这里要注意的是BlockIdData ip_blkid，先看一下BlockIdData的源码：

/*
 * BlockId:
 *
 * this is a storage type for BlockNumber.  in other words, this type
 * is used for on-disk structures (e.g., in HeapTupleData) whereas
 * BlockNumber is the type on which calculations are performed (e.g.,
 * in access method code).
 *
 * there doesn't appear to be any reason to have separate * except
 * for the fact that BlockIds can be SHORTALIGN'd (and therefore any
 * structures that contains them, such as ItemPointerData, can also be
 * SHORTALIGN'd).  this is an important consideration for reducing the
 * space requirements of the line pointer (ItemIdData) array on each
 * page and the header of each heap or index tuple, so it doesn't seem
 * wise to change this without good reason.
 */
typedef struct BlockIdData
{
    uint16      bi_hi;
    uint16      bi_lo;
} BlockIdData;

从上可以看出，page顺序值是由两部构成，bi_hi和bi_lo。而我们能够看到page顺序值其实是一个无符号整型。早期，我一直认为hi表示segment文件顺序值，而lo表示当前segment的顺序值，近在整理存储这部分代码时，发现page顺序值是一个连续值，所以重新研究发现，其实page顺序值就是typedef uint32 BlockNumber。

我们看一下BlockNumber相关源码：

/*
 * BlockNumber:
 *
 * each data file (heap or index) is divided into postgres disk blocks
 * (which may be thought of as the unit of i/o -- a postgres buffer
 * contains exactly one disk block).  the blocks are numbered
 * sequentially, 0 to 0xFFFFFFFE.
 *
 * InvalidBlockNumber is the same thing as P_NEW in bufmgr.h.
 *
 * the access methods, the buffer manager and the storage manager are
 * more or less the only pieces of code that should be accessing disk
 * blocks directly.
 */
typedef uint32 BlockNumber;

#define InvalidBlockNumber		((BlockNumber) 0xFFFFFFFF)

#define MaxBlockNumber			((BlockNumber) 0xFFFFFFFE)

那么为什么PostgreSQL使用BlockIdData来替代BlockNumber呢？其实这只是PostgreSQL为了节省字节的一种实现方式而已，没有其他实际意义。

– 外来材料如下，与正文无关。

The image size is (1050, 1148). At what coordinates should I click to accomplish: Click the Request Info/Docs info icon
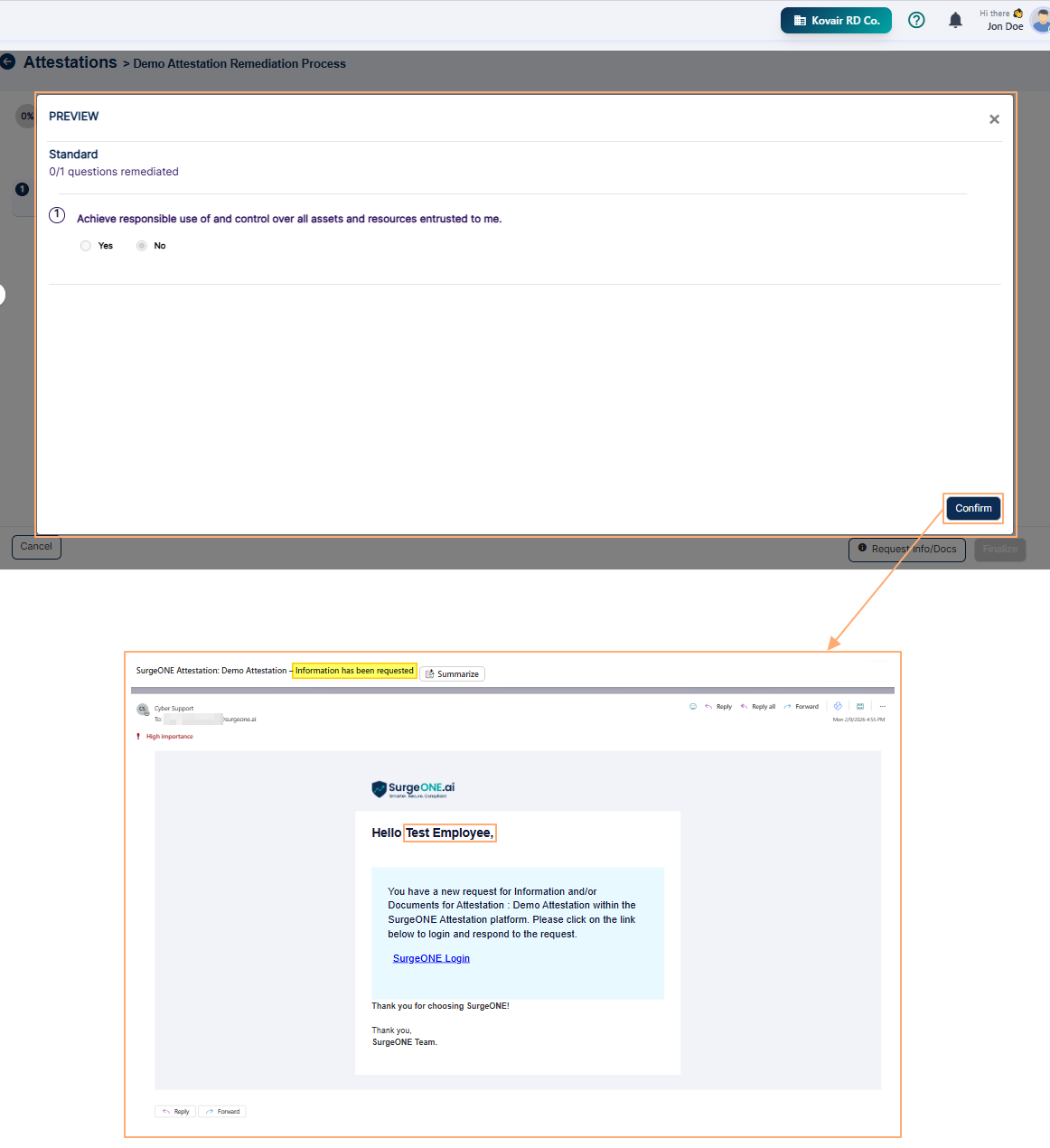tap(863, 550)
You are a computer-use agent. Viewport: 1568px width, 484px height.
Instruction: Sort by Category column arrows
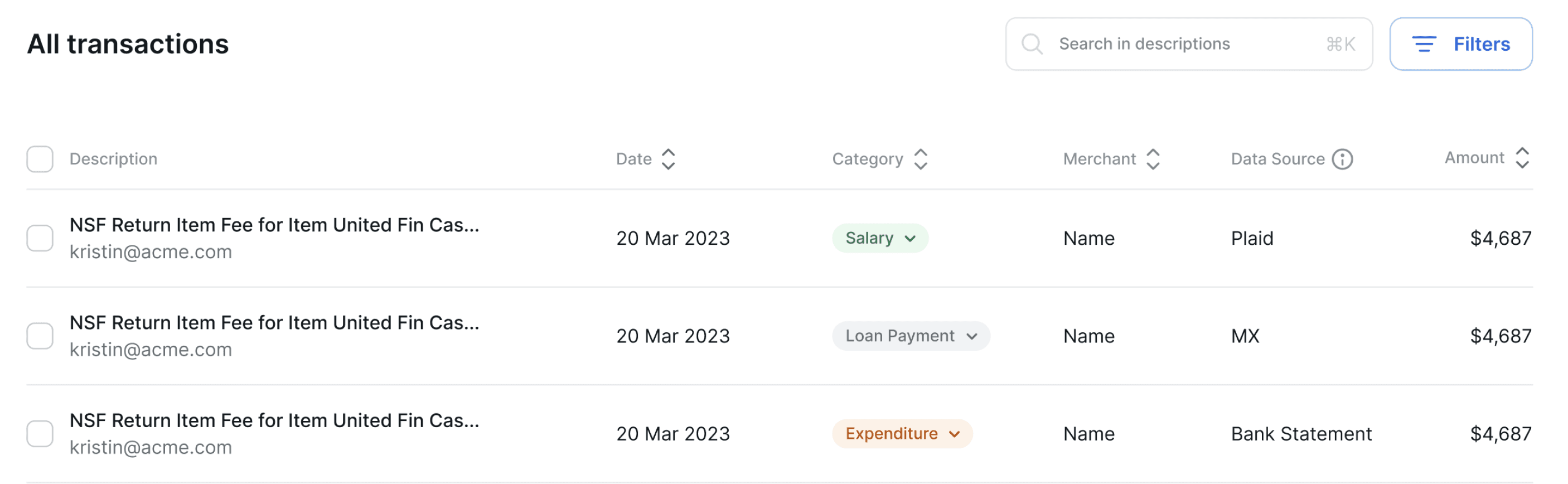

ItemPointerData作为tuple header的一部分，所有的tuple都会包含。而我们可以想象的到，tuple的顺序值，即ip_posid值的长度不会超过无符号短整形（即2字节）^[1]。因此为了减少数据膨胀，设置ip_posid为2字节即可^[2]。那么，如果BlockIdData如果是4字节的类型，编译器将会进行数据对齐，将ItemPointerData变为8字节，因此PostgreSQL将BlockNumber以BlockIdData来替代，使得ItemPointerData变为6字节，除了少部分编译器还会将其变为8字节外，大部分，比如GCC，CLANG都会将其编译为6字节。这样从这种技巧上来减少空间的浪费。当然，不得不进行一些额外的计算，但这部分运算相对于数据膨胀带来的I/O性能损耗会好很多。